Around 200 million trees are planted each year and allotted time to reach “free growing” status, anywhere from seven to 20 years, at which point industry’s obligations are complete. B.C. is in charge of these standards, as 94 per cent of forest lands are owned by the Crown.
The destabilization of B.C.’s forests is not just a situational crisis, said Simard. It’s a problem with management.
“We’re fooling ourselves to think that what we’re doing is actually a sustainable practice,” says Simard.
There has been some improvement.
The Ministry of Forests recognizes the importance of variable retention, or “clearcutting with reserves,” where some trees are saved within or outside the cut boundary. According to the ministry, in 2014, clearcutting with reserves accounted for 87 percent of the area harvested on public land.
But according to Simard, it’s not enough.
“By and large, what it has translated into is clearcutting,” she says.
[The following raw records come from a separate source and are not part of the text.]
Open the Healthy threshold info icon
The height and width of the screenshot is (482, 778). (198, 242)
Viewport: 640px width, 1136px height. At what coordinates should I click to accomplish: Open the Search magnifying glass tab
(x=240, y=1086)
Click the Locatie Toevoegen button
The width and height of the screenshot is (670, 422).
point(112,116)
It often means leaving trees around the perimeter of the site, for what the ministry calls “visual landscapes.”
A 2012 auditor general report on ministry management of timber identified many problems, including a lack of monitoring and information.
“We’re not protecting the habitat of those trees and protecting the most diverse and valuable part of the ecosystem,” says Simard.
Everyone has an interest in improving resiliency, as Simard’s research partnership with government, private industry and science demonstrates.
“That’s what this grant proposal is about, to test some of these things in our warming climate and come up with some alternatives and demonstrate to the public that there are different ways to do these things and they are healthier for us,” Simard says.
For Simard, this moment presents a huge opportunity.
“We can make some fundamental changes that would make such a big difference,” she says.